— BEGIN Records supplied —

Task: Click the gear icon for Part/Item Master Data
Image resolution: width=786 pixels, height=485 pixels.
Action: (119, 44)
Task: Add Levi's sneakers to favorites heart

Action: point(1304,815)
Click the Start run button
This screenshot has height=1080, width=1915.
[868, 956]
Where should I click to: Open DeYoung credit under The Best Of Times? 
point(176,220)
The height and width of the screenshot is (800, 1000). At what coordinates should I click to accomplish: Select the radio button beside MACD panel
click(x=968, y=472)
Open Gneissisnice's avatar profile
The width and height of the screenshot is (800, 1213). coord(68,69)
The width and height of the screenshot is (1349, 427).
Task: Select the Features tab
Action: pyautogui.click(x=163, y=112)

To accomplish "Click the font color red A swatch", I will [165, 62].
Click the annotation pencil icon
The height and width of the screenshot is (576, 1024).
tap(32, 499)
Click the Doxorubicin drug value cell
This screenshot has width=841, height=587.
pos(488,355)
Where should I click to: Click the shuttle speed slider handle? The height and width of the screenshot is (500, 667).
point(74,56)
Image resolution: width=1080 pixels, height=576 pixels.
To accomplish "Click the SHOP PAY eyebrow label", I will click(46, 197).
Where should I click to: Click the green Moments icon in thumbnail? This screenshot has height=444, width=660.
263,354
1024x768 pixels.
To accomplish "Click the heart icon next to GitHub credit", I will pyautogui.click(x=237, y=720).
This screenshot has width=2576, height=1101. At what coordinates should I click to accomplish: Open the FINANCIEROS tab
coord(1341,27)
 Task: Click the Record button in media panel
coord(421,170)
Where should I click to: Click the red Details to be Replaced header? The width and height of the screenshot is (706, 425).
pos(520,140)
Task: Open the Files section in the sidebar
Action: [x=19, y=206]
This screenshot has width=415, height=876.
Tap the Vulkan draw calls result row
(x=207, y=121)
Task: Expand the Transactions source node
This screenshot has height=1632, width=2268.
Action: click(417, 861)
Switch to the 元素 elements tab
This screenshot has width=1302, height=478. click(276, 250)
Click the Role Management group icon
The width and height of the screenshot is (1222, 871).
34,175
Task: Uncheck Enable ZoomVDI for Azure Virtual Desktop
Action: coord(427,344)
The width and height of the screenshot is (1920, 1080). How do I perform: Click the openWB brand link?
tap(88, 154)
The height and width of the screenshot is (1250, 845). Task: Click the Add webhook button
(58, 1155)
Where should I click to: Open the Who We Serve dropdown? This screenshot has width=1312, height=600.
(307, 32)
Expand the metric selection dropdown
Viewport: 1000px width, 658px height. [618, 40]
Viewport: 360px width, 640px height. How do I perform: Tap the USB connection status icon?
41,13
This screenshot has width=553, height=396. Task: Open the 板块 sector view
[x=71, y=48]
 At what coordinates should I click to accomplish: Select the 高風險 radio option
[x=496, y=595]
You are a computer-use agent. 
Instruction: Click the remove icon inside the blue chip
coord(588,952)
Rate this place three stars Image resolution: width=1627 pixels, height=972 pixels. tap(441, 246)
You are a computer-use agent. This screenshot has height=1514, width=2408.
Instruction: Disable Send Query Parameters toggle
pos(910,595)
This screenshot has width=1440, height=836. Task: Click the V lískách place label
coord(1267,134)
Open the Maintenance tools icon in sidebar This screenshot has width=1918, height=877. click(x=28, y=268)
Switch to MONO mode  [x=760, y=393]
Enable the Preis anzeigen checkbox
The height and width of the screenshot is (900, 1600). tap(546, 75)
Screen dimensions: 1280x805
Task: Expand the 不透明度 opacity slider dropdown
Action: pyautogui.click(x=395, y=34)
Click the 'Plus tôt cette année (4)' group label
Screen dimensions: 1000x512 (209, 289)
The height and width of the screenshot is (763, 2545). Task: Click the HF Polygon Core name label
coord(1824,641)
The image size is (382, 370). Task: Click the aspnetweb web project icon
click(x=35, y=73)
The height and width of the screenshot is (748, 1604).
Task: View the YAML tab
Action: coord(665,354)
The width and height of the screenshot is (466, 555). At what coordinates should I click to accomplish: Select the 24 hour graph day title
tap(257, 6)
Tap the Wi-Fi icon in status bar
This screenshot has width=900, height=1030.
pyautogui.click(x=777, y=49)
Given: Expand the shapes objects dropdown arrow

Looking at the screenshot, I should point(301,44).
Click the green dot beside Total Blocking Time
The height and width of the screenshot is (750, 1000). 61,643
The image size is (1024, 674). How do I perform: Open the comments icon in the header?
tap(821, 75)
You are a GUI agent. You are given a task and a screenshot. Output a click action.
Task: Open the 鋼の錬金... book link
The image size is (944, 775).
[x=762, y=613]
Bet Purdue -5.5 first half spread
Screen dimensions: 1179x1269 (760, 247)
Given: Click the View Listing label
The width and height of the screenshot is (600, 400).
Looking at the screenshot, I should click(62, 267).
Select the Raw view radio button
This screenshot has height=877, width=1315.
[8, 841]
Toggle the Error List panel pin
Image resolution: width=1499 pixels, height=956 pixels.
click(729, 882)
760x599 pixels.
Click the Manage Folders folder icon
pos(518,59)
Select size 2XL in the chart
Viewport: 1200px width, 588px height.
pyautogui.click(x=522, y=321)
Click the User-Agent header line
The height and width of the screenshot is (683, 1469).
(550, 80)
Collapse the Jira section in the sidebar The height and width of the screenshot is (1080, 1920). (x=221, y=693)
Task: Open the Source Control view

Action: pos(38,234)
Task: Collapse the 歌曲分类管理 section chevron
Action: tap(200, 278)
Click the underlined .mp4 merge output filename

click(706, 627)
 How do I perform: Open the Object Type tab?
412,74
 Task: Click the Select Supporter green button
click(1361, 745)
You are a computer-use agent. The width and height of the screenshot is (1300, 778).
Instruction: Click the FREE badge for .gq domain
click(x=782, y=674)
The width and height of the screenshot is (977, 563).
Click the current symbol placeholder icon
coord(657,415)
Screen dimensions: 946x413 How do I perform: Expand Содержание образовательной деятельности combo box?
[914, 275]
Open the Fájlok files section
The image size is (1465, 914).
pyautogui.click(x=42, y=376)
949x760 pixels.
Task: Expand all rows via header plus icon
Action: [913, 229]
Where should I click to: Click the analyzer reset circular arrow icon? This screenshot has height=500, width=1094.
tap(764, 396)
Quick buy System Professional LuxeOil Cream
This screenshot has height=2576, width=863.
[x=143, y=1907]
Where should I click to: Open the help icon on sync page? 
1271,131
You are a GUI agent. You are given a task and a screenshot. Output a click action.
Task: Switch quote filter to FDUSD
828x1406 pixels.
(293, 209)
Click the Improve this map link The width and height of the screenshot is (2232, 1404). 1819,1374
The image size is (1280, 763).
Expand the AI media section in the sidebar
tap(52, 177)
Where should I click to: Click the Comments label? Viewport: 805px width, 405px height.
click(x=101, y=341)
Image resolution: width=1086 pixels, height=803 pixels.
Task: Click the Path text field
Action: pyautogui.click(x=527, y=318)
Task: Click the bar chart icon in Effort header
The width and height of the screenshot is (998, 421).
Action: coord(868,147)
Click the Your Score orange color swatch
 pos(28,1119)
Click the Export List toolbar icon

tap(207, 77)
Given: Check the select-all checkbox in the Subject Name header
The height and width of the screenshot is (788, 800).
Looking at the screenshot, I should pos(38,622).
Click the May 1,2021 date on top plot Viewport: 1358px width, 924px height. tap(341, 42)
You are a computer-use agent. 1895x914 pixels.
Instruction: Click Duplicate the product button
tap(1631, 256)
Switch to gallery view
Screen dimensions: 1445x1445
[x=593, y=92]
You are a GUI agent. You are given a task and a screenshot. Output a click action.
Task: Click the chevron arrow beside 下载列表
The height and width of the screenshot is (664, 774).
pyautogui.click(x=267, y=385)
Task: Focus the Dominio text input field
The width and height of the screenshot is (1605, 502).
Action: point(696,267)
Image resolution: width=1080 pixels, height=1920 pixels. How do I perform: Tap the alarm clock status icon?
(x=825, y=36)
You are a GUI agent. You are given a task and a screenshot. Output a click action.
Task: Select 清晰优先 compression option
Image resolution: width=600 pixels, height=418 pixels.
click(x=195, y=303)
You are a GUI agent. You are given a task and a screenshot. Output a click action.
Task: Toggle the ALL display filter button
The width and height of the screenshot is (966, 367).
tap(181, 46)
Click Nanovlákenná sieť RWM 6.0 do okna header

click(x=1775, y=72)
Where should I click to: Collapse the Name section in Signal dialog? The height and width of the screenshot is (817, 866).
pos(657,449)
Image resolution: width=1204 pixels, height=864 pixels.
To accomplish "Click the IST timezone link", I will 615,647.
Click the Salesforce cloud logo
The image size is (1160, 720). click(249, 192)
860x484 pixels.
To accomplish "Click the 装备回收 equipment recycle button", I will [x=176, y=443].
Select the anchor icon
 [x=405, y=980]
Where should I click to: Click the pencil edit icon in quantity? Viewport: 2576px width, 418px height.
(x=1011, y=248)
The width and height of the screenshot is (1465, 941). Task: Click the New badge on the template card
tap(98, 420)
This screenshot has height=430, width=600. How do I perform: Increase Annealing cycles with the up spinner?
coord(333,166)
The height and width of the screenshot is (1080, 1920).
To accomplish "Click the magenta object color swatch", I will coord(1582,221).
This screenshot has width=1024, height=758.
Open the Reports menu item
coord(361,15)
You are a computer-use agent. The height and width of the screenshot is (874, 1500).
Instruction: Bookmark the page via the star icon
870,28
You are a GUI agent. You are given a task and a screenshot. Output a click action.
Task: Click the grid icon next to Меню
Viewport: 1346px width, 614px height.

— END Records supplied —

● **Task to carry out**: Render the entries as a JSON list of strings, one string per line and no blank lines. Begin at the line that contains "Where should I click to: Click the shuttle" and stop after the line that contains "will click(46, 197).".

● **Reply to the exercise**:
[
  "Where should I click to: Click the shuttle speed slider handle? The height and width of the screenshot is (500, 667).",
  "point(74,56)",
  "Image resolution: width=1080 pixels, height=576 pixels.",
  "To accomplish \"Click the SHOP PAY eyebrow label\", I will click(46, 197)."
]